October 24, 1858 The brilliant autumnal colors are red and yellow and the various tints–hues and shades of these. Blue is reserved to be the color of the sky**, but yellow and red are the colors of the earth flower. Every fruit on ripening, and just before its fall, acquires a bright tint. So do the leaves–so the sky before the end of the day, and the year near its setting. October is the red sunset sky–November the later twilight…The scarlet oak…is now in its glory…Look at one completely changed from green to bright dark scarlet–every leaf, as if it had been dipped into a scarlet dye, between you and the sun.
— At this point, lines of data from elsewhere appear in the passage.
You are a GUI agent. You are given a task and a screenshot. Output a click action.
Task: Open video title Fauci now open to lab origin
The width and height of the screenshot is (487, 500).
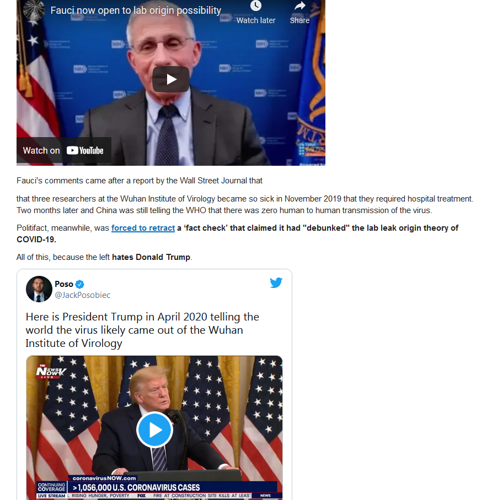[136, 10]
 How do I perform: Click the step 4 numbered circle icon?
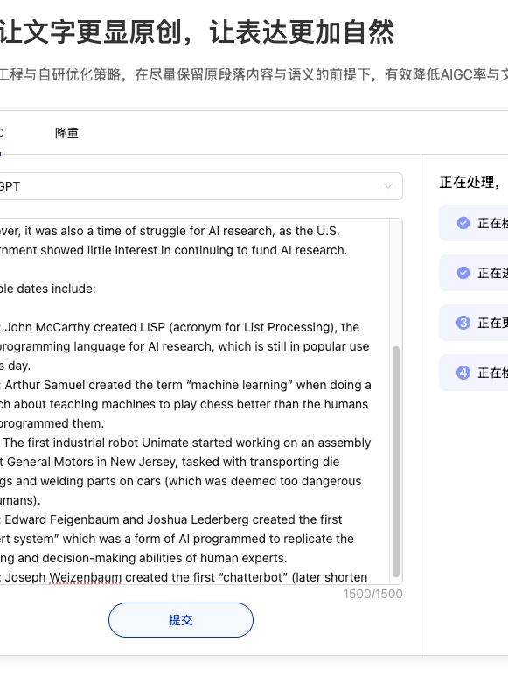(x=463, y=373)
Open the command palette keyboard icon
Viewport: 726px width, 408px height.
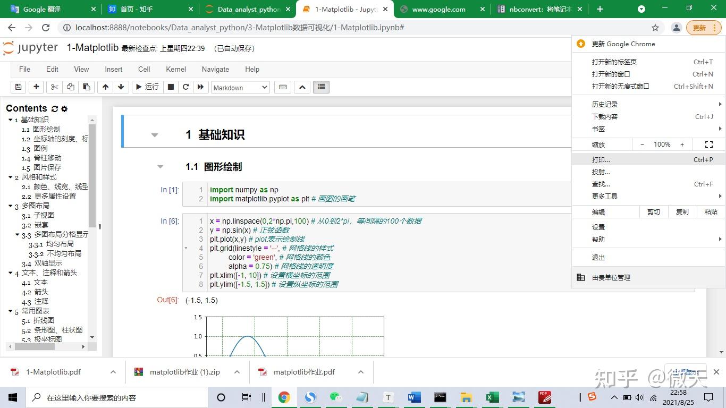pyautogui.click(x=282, y=87)
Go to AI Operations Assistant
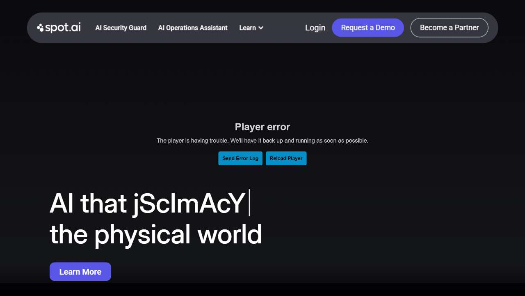The height and width of the screenshot is (296, 525). click(x=193, y=28)
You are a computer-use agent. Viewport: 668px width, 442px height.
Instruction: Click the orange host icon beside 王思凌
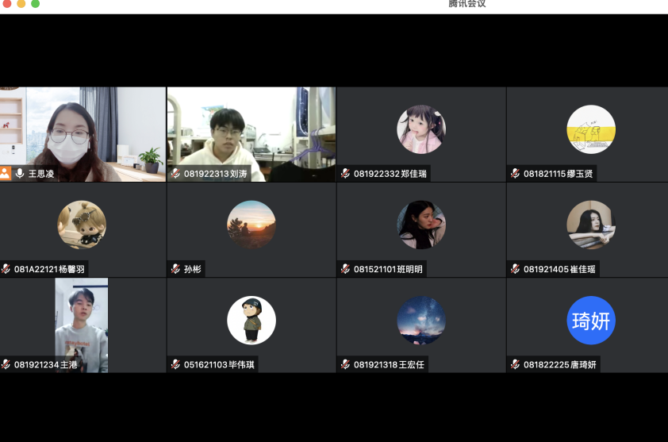point(6,173)
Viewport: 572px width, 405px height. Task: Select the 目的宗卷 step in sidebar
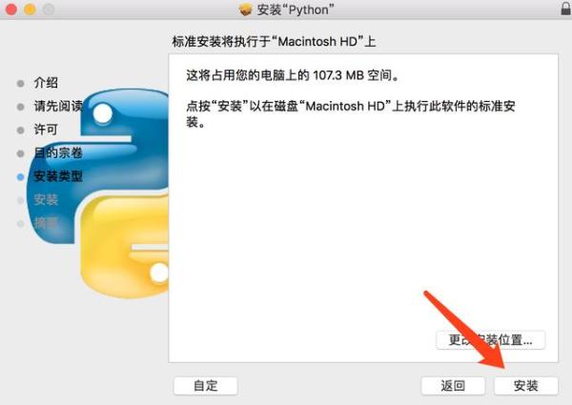coord(58,152)
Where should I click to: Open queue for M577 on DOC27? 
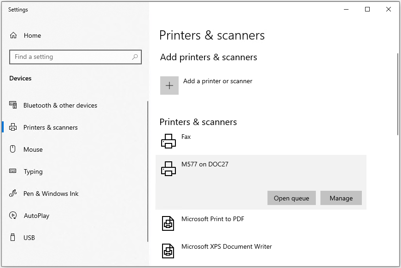click(x=291, y=198)
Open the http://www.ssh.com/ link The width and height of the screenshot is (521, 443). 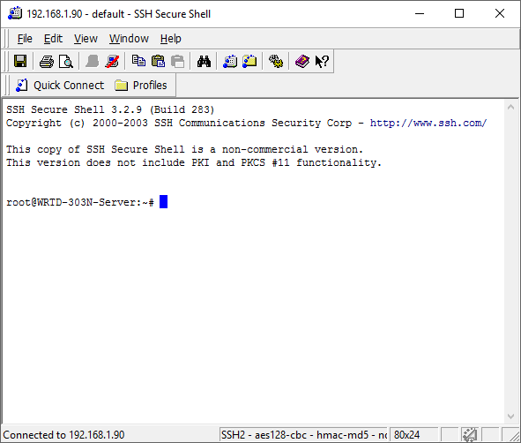point(428,123)
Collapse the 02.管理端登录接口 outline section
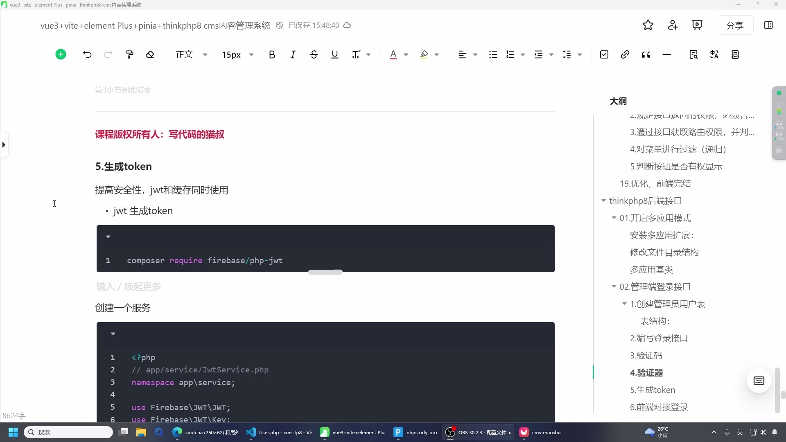This screenshot has width=786, height=442. tap(614, 287)
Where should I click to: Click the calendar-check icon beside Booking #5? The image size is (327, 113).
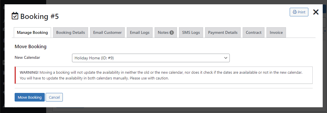click(15, 16)
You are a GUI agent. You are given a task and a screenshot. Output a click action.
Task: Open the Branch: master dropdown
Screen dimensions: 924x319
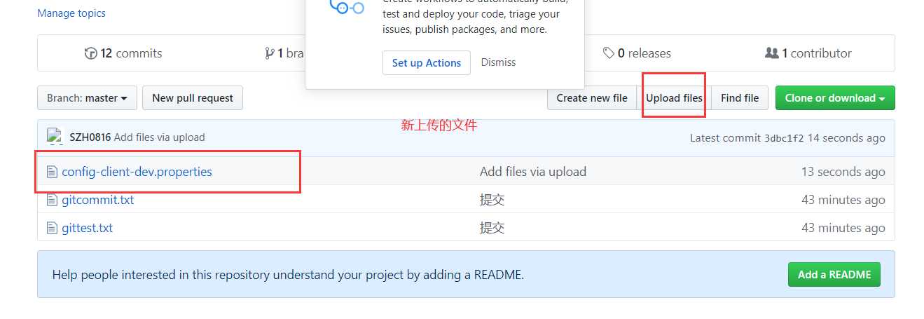click(x=87, y=98)
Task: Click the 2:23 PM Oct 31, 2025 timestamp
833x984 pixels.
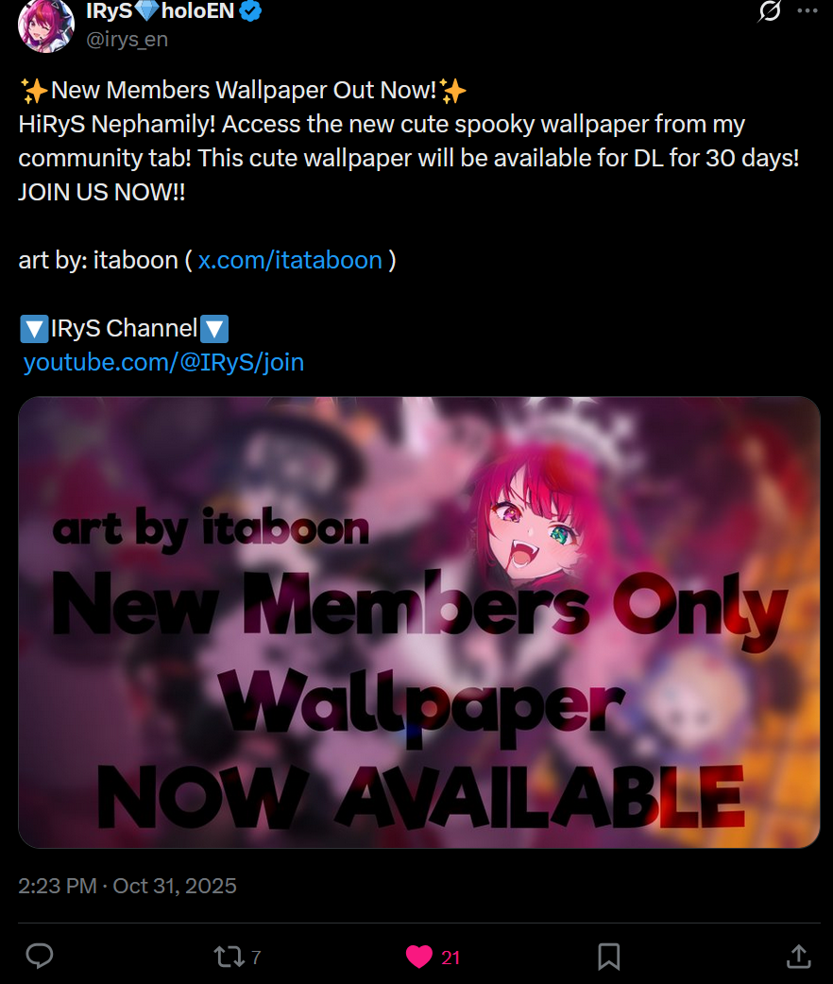Action: tap(128, 886)
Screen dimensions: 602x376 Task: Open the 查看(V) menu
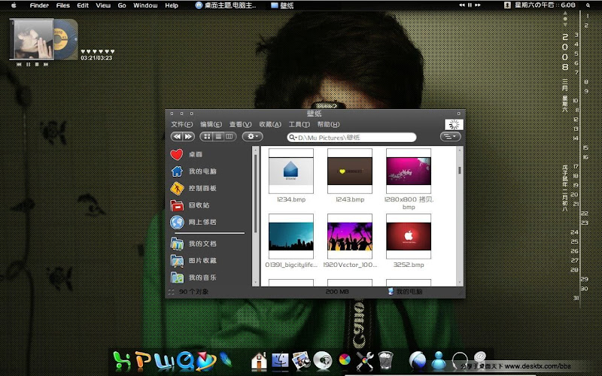point(241,125)
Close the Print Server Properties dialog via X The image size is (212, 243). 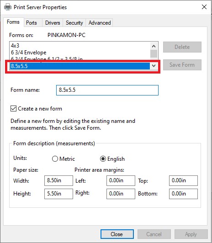pyautogui.click(x=204, y=7)

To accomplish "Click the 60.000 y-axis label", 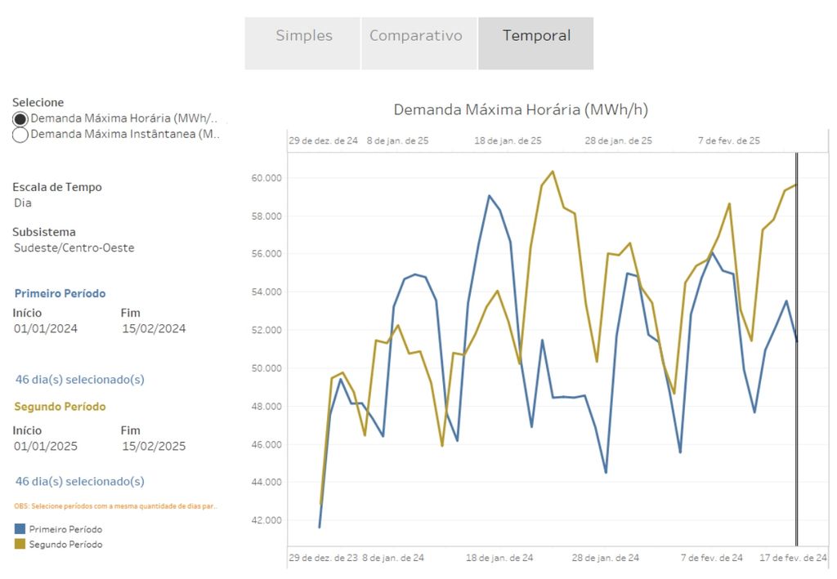I will click(x=266, y=178).
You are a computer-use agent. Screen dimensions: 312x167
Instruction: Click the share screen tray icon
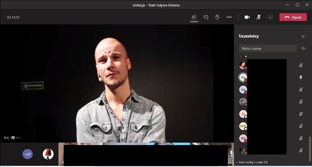coord(270,17)
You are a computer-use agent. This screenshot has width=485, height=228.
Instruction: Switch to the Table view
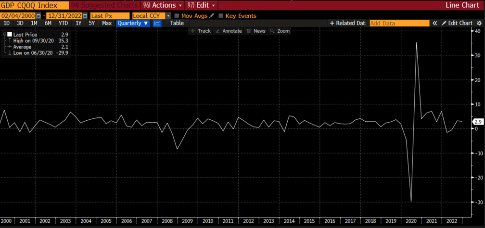[177, 23]
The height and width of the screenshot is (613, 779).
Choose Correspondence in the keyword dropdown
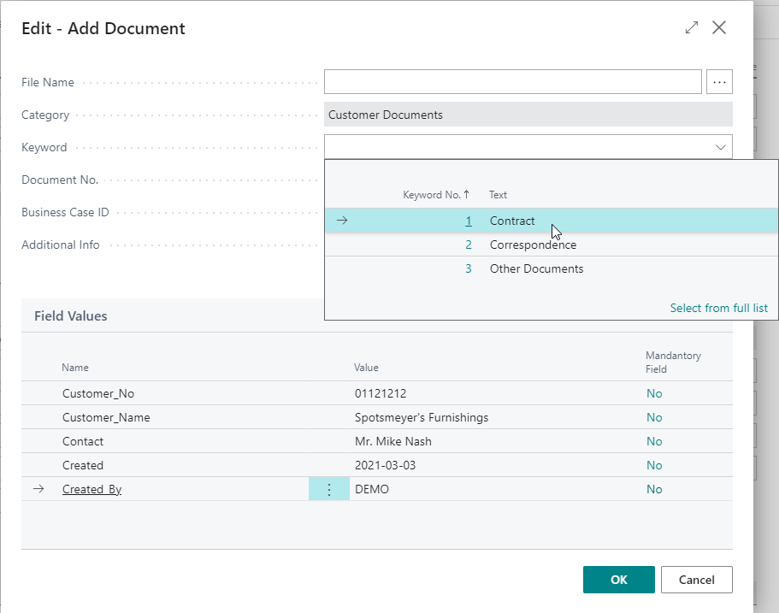(x=533, y=245)

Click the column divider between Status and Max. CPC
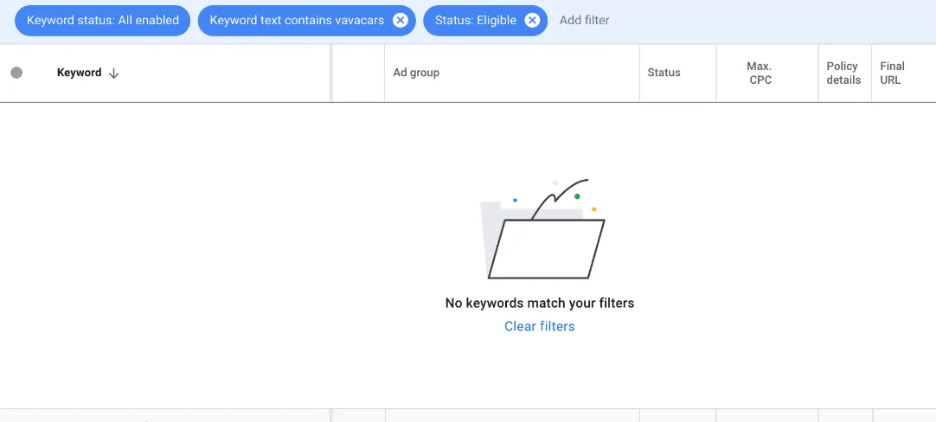pyautogui.click(x=715, y=73)
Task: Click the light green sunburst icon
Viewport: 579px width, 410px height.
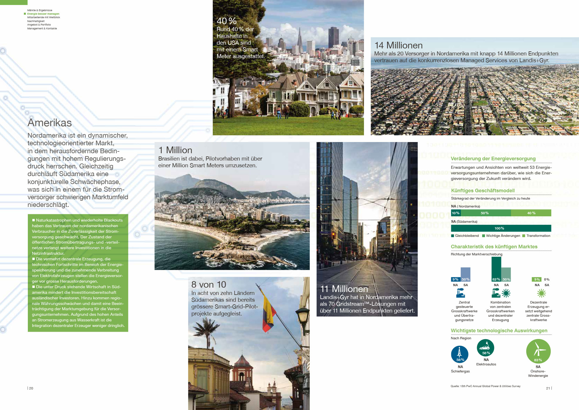Action: click(541, 293)
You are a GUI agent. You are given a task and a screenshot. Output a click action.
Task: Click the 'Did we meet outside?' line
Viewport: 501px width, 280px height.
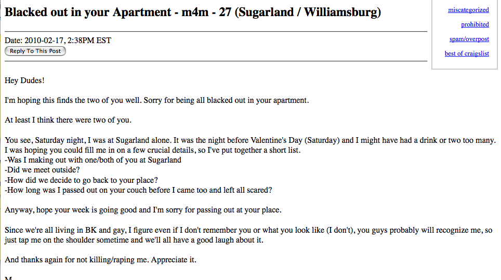[x=42, y=170]
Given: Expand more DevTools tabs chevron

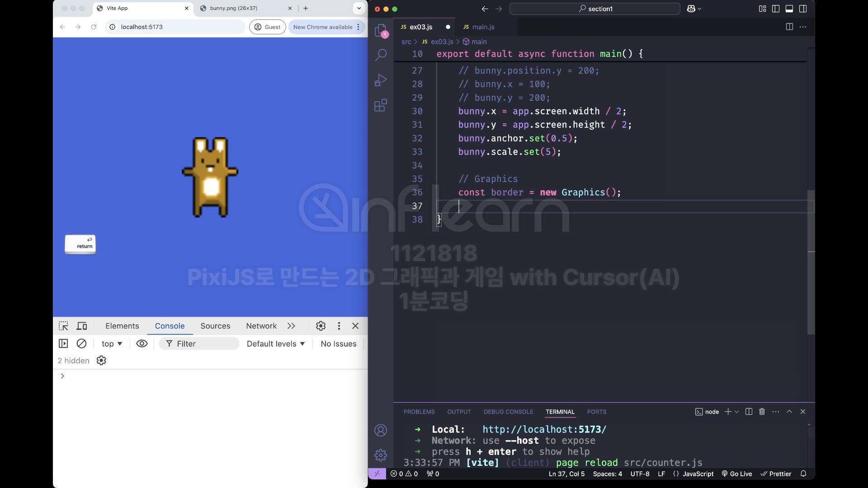Looking at the screenshot, I should pos(291,326).
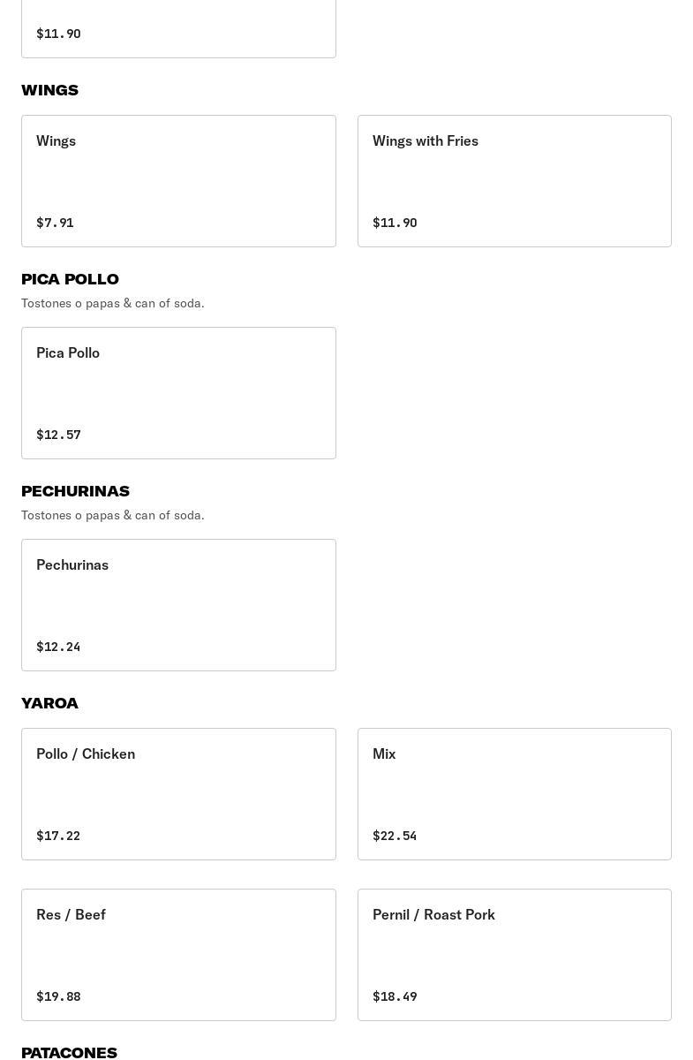Click the PECHURINAS section heading
693x1060 pixels.
pyautogui.click(x=75, y=491)
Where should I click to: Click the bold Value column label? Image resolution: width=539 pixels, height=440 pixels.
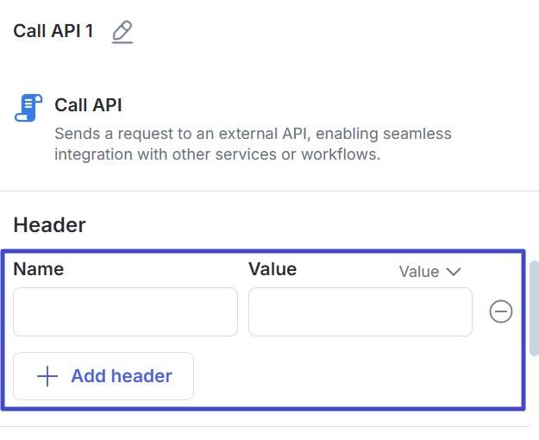click(x=273, y=268)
Was not this worth waiting for? Little did you think ten days ago that that cold green tree could assume such color as this.
*Rhus Radicans is poison ivy **and the sea all around us
Log entries focused on Thoreau’s observations of flowers in Concord, MA, are gathered together into a wonderful volume, ed. Geoff Wisner.
September 19, 1854 Thinking this afternoon of the prospect of my writing lectures and going abroad to read them the next winter, I realized how incomparably great the advantages of obscurity and poverty which I have enjoyed so long (and may still perhaps enjoy). I thought with what more than princely, with what poetical leisure I had spent my years hitherto, without care or engagement, fancy free. I have given myself up to nature. I have lived so many springs and summers and autumns and winters as if I had nothing else to do but live them–and imbibe whatever nutriment they had for me. I have spent a couple of years, for instance, with the flowers chiefly, having none other so binding engagement as to observe when they opened. I could have afforded to spend a whole fall observing the changing tints of the foliage.
Wisner, Geoff, editor. Thoreau’s Wildflowers, Henry David Thoreau. New Haven: Yale University Press, 2016. Features drawings by Barry Moser from the 1979 book, “Flowering Plants of Massachusetts.”
A Barry Moser whale drawing is featured on the Gloucester HarborWalk whale marker.